La primera fase expansiva de la guerra universal que la administración Bush declaró al mundo tras el sorprendente y nunca aclarado derrumbe de las torres neoyorquinas ha terminado –como estaba previsto por los empresarios y estrategas del Pentágono- con la ocupación militar de Irak por parte de las tropas imperiales. Su injustificada agresión terrorista, nombre real de una invasión sin el respaldo de la legalidad internacional (como si esto quisiera decir algo), se ha convertido en un aparatoso desfile con televisión y censura en directo –sólo faltaba nuestra cabra legionaria- y miles de muertos iraquíes que pasaban por allí.
Estos premeditados asesinatos han sido contestados en muchos lugares del mundo por una opinión pública que ha expresado, repetidamente, su rechazo a una guerra teñida -como todas desde que el mono se puso de pie para recibir medallas- de intereses económicos. El poder imperial, desoyendo el grito de protesta y los criterios establecidos por la ONU y algunos gobiernos, ha puesto en marcha una estrategia global con el fin de implantar una férrea dictadura planetaria de incalculables consecuencias políticas y sociales. La represión ya está aquí. Y no existe oposición.

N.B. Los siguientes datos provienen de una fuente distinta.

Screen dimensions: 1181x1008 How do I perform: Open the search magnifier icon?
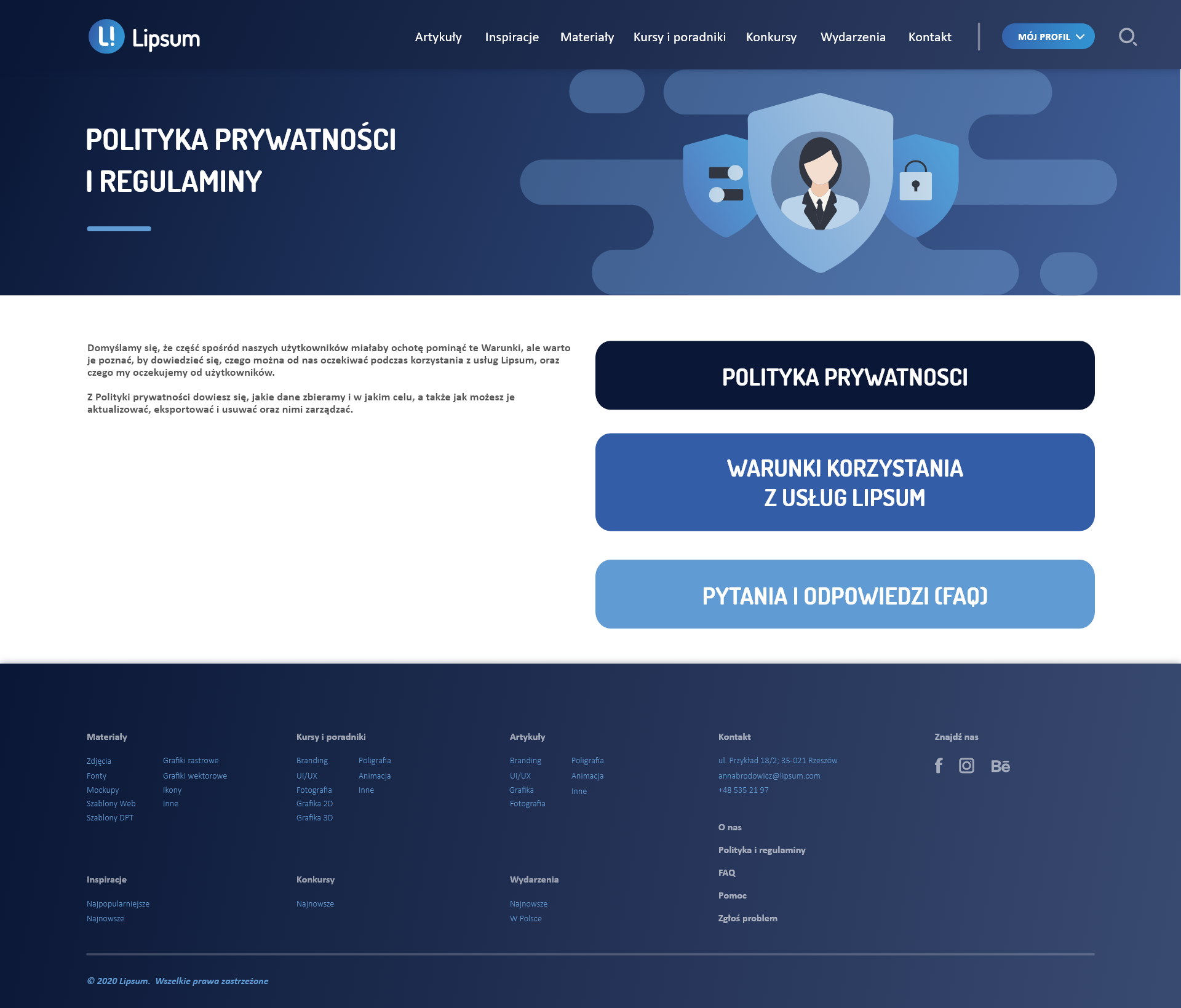1127,37
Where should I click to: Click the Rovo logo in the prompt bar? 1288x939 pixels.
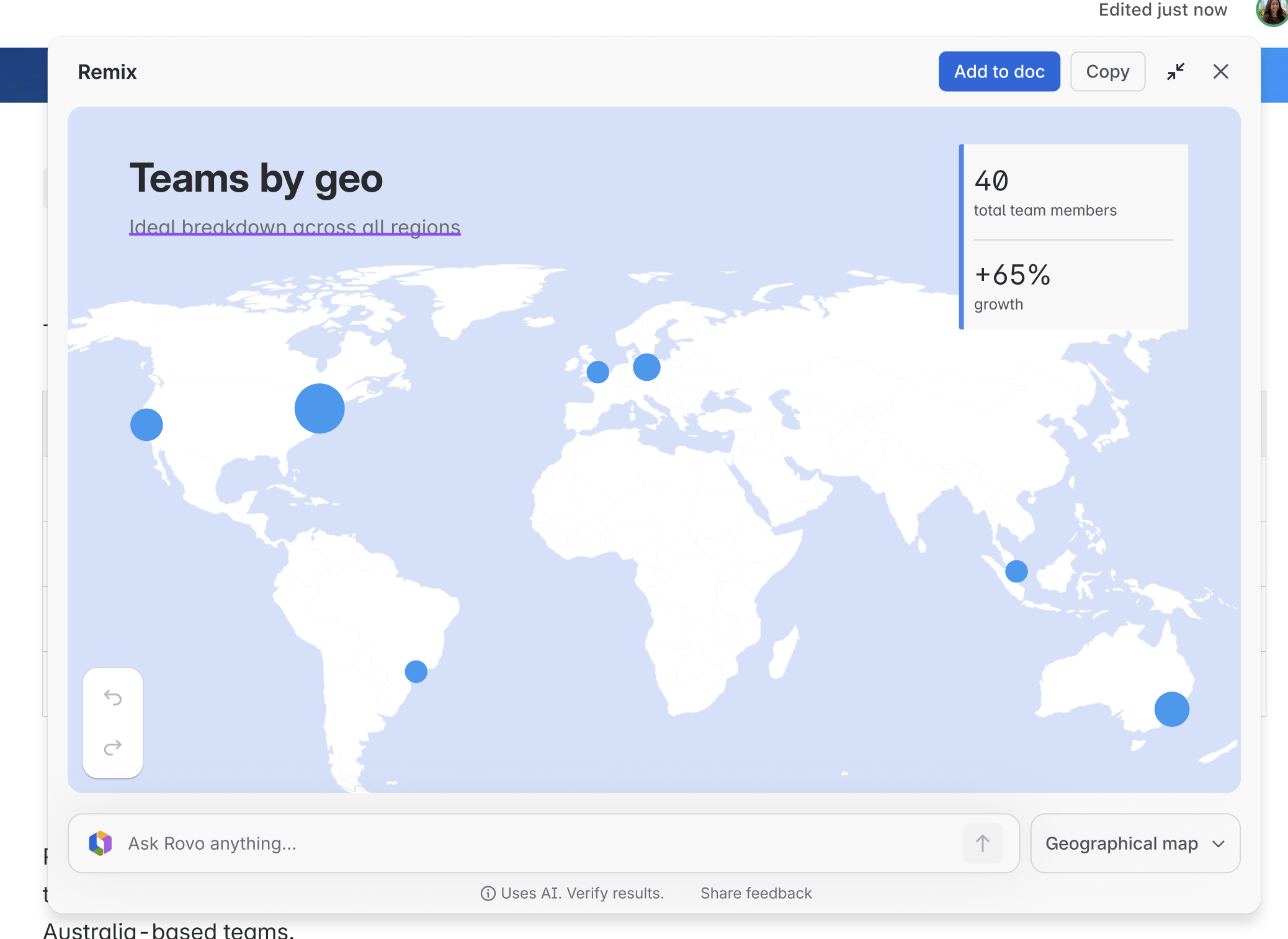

Durante esta guerra, miles de manifestantes han recorrido las calles expresando su rechazo a los gobiernos belicistas. En el caso de España -algo que ya ocurrió con Felipe González en sus últimos años de su mandato- la distancia entre representantes y representados se ha multiplicado hasta el extremo de provocar (casi) una crisis de legitimidad. Planteado así este argumento, es preciso señalar que el control ejercido por las elites burocráticas de los partidos políticos es uno de los problemas esenciales de la democracia y una de las cuestiones que, en situaciones extremas, debería tenerse en consideración. Las elecciones no pueden ser un cheque en blanco que otorgue licencia para matar o para cualquier acción contraria al sentir colectivo. Democracia, entre nosotros, es partitocracia. La democracia, como ya sabían los clásicos enterrados, es un juego de poderes y equilibrios, un sutil ajedrez que, en el caso de las mayorías absolutas y su poder también absoluto, se quiebra por la misma base.
La distancia entre unos y otros se ha agrandado estas semanas. La insistente presión que ejercerán, a partir de ahora, los medios de información gubernamentales, no parece contar con la fuerza necesaria para conseguir cerrar la herida abierta antes de las próximas elecciones municipales y autonómicas. Esta ruptura debería ser suficiente motivo -Prestige incluido- para provocar la caída del PP. El panorama que se presenta es, por tanto, desolador para la izquierda anticapitalista. El PSOE -nunca renovado- se ha alzado ante el electorado como una fuerza pacifista tratando de recuperar la ilusión general y el impulso de 1982 que le llevó al balcón del Hotel Palace. Este PSOE cursi y estilizado de frase larga, falda corta y escaso contenido político está consiguiendo recuperar –increíble pero cierto- la legitimidad moral/mortal que perdió tras años de corrupción, reconversiones salvajes y desregulación del mercado laboral. El futuro, por tanto, se presenta incierto. Es posible que IU –en justo premio a su infatigable apuesta por la paz- obtenga algún punto porcentual más y quizá se consigan salvar los muebles electorales, pero éste no puede ser el único y último objetivo de una formación política y social que pretende transformar, desde la raíz, el sistema económico. Algo pasa en la izquierda organizada cuando la lucha se centra en unas décimas.
Pax americana y española. Bush y Aznar corren de la mano por idílicos prados sembrados de cadáveres e incumplidas resoluciones de la inexistente ONU. Las fuerzas de la reacción imponen el nuevo desorden internacional a golpe de bombardeo. Irak ha sido la primera fase. La nueva dictadura planetaria no se detiene y su espiral de muerte avanza. Luego vendrá la contestación de todos los humillados, que algunos llamarán terrorismo, y correrá sangre por las aceras de nuestros maravillosos y democráticos países. Espero que todos recordemos, si nos toca, los nombres de los culpables.